Dataset entries START
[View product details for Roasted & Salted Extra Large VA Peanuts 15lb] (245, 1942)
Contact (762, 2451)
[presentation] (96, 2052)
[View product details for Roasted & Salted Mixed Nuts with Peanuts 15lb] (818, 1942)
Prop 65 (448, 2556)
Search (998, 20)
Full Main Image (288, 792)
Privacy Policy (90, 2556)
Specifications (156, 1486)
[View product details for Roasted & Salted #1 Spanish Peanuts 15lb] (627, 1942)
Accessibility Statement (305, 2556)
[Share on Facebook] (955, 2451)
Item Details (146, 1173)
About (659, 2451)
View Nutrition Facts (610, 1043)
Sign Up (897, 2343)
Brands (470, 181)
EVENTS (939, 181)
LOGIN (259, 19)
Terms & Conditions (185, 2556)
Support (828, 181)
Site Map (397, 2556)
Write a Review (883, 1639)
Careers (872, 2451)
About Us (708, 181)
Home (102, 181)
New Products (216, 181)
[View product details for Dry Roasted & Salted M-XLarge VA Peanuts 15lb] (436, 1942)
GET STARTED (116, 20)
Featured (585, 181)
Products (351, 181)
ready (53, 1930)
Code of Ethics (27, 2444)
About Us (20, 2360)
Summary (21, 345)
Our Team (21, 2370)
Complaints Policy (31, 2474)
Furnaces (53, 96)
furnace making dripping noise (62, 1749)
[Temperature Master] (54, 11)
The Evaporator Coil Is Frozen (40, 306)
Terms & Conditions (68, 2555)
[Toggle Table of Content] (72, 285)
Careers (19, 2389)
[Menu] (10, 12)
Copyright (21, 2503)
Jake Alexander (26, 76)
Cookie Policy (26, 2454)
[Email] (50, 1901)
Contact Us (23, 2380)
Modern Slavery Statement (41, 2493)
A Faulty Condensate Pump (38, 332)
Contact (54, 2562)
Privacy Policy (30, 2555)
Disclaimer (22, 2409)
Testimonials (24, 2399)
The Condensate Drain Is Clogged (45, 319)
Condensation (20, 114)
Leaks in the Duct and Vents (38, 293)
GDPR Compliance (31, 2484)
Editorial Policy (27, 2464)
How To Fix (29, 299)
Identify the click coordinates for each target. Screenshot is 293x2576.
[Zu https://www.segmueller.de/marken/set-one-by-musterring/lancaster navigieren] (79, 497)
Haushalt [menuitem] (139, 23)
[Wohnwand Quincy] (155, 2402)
Dataset entries END
An exact transcription of every record above is required.

[View product details for Roasted & Salted Extra Large VA Peanuts 15lb] (245, 1942)
Contact (762, 2451)
[presentation] (96, 2052)
[View product details for Roasted & Salted Mixed Nuts with Peanuts 15lb] (818, 1942)
Prop 65 (448, 2556)
Search (998, 20)
Full Main Image (288, 792)
Privacy Policy (90, 2556)
Specifications (156, 1486)
[View product details for Roasted & Salted #1 Spanish Peanuts 15lb] (627, 1942)
Accessibility Statement (305, 2556)
[Share on Facebook] (955, 2451)
Item Details (146, 1173)
About (659, 2451)
View Nutrition Facts (610, 1043)
Sign Up (897, 2343)
Brands (470, 181)
EVENTS (939, 181)
LOGIN (259, 19)
Terms & Conditions (185, 2556)
Support (828, 181)
Site Map (397, 2556)
Write a Review (883, 1639)
Careers (872, 2451)
About Us (708, 181)
Home (102, 181)
New Products (216, 181)
[View product details for Dry Roasted & Salted M-XLarge VA Peanuts 15lb] (436, 1942)
GET STARTED (116, 20)
Featured (585, 181)
Products (351, 181)
ready (53, 1930)
Code of Ethics (27, 2444)
About Us (20, 2360)
Summary (21, 345)
Our Team (21, 2370)
Complaints Policy (31, 2474)
Furnaces (53, 96)
furnace making dripping noise (62, 1749)
[Temperature Master] (54, 11)
The Evaporator Coil Is Frozen (40, 306)
Terms & Conditions (68, 2555)
[Toggle Table of Content] (72, 285)
Careers (19, 2389)
[Menu] (10, 12)
Copyright (21, 2503)
Jake Alexander (26, 76)
Cookie Policy (26, 2454)
[Email] (50, 1901)
Contact Us (23, 2380)
Modern Slavery Statement (41, 2493)
A Faulty Condensate Pump (38, 332)
Contact (54, 2562)
Privacy Policy (30, 2555)
Disclaimer (22, 2409)
Testimonials (24, 2399)
The Condensate Drain Is Clogged (45, 319)
Condensation (20, 114)
Leaks in the Duct and Vents (38, 293)
GDPR Compliance (31, 2484)
Editorial Policy (27, 2464)
How To Fix (29, 299)
Identify the click coordinates for each target. Screenshot is 293x2576.
[Zu https://www.segmueller.de/marken/set-one-by-musterring/lancaster navigieren] (79, 497)
Haushalt [menuitem] (139, 23)
[Wohnwand Quincy] (155, 2402)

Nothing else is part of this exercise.